Copy out the records below word for word, but only the stretch from the line containing "Click the Back button" through the line containing "Action: [x=38, y=78]", including both of those lines.

* start *

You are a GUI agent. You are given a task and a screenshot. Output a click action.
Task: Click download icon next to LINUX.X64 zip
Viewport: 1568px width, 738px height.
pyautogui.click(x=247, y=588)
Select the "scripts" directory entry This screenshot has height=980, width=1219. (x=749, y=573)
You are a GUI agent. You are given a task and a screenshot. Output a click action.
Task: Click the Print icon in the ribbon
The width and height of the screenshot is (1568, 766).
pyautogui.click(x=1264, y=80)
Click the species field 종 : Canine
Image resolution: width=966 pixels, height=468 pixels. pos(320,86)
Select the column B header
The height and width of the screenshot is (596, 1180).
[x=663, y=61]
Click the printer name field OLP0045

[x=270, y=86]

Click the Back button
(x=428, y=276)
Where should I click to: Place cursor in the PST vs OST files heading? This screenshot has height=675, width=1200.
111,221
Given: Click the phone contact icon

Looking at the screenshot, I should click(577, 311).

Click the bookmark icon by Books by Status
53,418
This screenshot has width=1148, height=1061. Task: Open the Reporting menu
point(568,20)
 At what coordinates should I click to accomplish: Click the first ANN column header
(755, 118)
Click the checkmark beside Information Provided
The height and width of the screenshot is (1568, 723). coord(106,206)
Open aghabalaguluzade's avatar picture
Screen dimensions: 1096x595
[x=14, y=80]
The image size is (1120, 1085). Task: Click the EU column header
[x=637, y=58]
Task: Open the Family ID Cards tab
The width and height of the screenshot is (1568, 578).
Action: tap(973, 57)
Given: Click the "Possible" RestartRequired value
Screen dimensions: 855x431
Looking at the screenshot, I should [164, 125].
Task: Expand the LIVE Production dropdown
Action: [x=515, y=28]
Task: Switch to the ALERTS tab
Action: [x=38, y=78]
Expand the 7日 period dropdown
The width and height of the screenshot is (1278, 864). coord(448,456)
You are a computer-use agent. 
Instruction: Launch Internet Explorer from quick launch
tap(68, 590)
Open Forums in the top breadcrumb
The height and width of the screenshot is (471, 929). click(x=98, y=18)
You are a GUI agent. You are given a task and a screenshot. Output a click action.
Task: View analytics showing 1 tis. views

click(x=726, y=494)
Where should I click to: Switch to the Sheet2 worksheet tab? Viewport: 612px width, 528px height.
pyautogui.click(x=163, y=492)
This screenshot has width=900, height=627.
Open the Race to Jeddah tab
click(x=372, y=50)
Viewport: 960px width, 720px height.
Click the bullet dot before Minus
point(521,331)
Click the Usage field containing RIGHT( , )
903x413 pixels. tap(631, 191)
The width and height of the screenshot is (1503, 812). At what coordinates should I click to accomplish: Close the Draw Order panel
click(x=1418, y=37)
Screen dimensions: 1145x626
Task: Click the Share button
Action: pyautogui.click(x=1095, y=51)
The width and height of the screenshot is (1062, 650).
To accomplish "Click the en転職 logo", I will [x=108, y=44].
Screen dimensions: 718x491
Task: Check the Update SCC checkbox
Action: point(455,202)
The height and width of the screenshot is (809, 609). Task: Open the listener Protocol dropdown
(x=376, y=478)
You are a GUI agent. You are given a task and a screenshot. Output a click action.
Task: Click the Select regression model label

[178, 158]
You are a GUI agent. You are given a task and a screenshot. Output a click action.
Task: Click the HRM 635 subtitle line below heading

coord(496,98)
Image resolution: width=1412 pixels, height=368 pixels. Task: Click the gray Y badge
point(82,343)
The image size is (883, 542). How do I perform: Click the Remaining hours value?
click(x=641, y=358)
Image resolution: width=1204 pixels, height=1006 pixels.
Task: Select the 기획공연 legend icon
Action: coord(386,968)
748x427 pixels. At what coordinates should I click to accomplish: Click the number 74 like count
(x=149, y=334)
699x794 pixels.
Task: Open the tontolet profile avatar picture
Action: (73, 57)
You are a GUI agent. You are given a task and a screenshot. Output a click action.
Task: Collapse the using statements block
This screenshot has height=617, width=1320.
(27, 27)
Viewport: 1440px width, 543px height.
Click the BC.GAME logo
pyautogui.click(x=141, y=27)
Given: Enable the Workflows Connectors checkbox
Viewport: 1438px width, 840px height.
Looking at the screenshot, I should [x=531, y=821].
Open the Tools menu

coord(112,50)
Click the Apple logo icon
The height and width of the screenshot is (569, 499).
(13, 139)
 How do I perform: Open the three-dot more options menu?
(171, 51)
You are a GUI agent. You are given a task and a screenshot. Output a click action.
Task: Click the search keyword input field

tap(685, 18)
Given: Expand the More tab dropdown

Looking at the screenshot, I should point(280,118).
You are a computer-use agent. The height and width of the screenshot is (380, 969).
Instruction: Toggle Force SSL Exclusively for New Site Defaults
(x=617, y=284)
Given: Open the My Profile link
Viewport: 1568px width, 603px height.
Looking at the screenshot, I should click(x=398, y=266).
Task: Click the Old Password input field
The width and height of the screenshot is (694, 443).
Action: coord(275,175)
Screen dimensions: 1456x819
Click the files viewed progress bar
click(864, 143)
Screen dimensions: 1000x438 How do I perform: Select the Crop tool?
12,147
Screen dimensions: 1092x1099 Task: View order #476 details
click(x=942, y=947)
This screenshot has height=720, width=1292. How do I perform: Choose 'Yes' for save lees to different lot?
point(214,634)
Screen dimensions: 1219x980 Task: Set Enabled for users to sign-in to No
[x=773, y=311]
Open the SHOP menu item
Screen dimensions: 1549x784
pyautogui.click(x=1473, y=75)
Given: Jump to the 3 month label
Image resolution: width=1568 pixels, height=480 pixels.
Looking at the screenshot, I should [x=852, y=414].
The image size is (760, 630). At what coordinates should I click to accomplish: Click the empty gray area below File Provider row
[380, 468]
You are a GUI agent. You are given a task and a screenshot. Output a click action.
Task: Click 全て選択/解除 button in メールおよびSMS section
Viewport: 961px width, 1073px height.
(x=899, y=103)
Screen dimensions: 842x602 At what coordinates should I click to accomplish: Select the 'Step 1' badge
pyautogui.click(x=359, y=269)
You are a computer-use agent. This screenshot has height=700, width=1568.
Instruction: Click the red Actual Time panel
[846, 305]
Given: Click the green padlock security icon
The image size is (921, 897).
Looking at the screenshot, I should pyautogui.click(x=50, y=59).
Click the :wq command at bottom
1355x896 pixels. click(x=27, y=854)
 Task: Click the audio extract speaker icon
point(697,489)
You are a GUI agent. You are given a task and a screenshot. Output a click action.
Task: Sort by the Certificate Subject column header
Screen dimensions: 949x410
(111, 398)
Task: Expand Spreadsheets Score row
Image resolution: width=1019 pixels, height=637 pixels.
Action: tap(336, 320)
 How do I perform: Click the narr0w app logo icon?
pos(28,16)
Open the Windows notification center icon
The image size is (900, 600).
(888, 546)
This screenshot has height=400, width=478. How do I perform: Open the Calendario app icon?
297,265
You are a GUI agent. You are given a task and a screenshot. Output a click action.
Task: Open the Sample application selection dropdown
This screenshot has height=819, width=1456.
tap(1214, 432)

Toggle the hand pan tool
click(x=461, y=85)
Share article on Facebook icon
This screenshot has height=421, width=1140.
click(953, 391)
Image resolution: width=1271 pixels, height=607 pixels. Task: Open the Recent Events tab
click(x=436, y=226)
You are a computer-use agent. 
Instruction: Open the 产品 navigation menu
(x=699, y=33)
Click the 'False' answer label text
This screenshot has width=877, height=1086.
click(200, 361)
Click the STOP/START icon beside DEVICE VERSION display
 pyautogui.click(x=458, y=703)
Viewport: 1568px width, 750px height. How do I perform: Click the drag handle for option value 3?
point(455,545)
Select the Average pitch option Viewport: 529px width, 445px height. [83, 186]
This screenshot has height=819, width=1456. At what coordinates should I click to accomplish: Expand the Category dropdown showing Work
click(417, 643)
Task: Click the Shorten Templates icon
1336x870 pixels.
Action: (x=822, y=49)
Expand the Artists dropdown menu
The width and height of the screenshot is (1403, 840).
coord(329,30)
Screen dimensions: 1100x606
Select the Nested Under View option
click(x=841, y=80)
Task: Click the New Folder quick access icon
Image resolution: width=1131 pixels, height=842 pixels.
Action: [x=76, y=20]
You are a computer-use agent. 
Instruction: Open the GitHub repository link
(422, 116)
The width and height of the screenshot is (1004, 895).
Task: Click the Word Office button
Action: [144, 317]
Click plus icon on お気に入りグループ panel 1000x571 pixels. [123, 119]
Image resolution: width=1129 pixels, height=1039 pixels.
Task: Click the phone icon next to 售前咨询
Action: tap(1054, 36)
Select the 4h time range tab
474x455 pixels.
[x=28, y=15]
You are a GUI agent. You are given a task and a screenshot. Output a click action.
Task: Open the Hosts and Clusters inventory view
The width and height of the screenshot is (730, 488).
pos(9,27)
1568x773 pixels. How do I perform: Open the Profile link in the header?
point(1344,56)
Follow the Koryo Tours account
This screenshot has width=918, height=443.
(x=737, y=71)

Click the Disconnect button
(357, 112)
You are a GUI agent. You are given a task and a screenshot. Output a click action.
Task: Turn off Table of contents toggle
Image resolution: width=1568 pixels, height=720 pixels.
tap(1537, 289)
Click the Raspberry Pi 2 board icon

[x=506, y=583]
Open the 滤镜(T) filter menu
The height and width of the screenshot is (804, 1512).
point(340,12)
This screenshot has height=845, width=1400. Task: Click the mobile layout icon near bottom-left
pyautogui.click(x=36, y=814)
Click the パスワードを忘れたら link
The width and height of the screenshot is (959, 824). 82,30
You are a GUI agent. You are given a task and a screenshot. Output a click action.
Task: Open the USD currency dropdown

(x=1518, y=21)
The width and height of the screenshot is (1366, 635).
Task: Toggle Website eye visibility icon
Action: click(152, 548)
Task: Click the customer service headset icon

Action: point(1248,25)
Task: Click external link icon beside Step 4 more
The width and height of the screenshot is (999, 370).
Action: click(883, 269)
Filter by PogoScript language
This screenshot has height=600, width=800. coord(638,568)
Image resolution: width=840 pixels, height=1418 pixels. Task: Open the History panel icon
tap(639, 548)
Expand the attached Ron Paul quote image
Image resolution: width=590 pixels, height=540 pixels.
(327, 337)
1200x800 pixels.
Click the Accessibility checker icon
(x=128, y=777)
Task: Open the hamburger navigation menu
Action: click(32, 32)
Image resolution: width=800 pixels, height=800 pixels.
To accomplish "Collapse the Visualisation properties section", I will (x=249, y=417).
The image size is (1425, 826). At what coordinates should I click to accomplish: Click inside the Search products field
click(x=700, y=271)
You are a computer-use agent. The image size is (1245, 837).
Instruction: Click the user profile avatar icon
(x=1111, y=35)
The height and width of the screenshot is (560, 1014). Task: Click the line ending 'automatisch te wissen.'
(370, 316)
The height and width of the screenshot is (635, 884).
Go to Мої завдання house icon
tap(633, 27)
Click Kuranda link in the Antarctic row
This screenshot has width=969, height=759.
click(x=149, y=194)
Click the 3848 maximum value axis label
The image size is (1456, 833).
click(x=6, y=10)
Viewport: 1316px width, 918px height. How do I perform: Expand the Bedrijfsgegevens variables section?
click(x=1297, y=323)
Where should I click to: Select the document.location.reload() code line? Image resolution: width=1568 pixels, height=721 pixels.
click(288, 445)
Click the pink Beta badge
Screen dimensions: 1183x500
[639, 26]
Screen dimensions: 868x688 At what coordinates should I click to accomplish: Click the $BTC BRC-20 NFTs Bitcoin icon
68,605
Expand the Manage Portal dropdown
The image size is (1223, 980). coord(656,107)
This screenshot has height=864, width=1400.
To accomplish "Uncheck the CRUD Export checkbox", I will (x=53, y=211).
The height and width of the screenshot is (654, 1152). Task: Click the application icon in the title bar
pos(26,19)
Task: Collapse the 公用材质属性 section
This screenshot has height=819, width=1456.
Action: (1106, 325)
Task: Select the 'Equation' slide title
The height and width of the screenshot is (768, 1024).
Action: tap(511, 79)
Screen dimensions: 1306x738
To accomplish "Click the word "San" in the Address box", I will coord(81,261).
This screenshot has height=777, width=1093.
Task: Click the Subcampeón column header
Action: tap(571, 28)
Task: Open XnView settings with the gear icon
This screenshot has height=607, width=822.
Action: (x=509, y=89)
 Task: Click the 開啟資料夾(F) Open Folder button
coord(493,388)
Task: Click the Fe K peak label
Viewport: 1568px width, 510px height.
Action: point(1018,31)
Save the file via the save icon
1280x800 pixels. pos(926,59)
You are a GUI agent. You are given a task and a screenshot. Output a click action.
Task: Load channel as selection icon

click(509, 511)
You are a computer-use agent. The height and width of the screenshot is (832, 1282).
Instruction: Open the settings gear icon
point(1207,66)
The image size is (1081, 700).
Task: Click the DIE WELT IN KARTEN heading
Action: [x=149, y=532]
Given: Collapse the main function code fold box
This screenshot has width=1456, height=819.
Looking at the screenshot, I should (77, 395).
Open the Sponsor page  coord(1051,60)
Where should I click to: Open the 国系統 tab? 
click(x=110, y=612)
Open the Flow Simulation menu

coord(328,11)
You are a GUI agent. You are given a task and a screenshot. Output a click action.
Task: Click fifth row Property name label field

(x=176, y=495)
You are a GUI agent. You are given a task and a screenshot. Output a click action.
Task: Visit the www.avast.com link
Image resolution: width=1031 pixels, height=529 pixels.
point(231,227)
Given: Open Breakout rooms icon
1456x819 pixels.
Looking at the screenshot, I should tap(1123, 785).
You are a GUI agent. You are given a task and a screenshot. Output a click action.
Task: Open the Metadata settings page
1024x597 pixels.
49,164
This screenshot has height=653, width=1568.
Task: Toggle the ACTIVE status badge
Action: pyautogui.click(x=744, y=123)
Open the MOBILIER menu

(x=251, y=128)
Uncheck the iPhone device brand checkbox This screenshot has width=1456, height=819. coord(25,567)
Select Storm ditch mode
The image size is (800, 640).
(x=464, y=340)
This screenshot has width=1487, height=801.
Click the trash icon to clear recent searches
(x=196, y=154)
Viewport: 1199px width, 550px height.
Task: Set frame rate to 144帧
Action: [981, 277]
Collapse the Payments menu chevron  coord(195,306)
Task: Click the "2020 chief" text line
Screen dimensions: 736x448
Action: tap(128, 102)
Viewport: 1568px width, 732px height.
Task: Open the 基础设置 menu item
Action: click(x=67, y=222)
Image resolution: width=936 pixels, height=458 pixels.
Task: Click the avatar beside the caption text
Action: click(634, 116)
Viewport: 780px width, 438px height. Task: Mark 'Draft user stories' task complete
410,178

* end *

**RESPONSE TO THE EXERCISE**:
Click the Back button
(x=428, y=276)
Where should I click to: Place cursor in the PST vs OST files heading? This screenshot has height=675, width=1200.
111,221
Given: Click the phone contact icon

Looking at the screenshot, I should click(577, 311).

Click the bookmark icon by Books by Status
53,418
This screenshot has width=1148, height=1061. Task: Open the Reporting menu
point(568,20)
 At what coordinates should I click to accomplish: Click the first ANN column header
(755, 118)
Click the checkmark beside Information Provided
The height and width of the screenshot is (1568, 723). coord(106,206)
Open aghabalaguluzade's avatar picture
Screen dimensions: 1096x595
[x=14, y=80]
The image size is (1120, 1085). Task: Click the EU column header
[x=637, y=58]
Task: Open the Family ID Cards tab
The width and height of the screenshot is (1568, 578).
Action: tap(973, 57)
Given: Click the "Possible" RestartRequired value
Screen dimensions: 855x431
Looking at the screenshot, I should [164, 125].
Task: Expand the LIVE Production dropdown
Action: [x=515, y=28]
Task: Switch to the ALERTS tab
Action: [x=38, y=78]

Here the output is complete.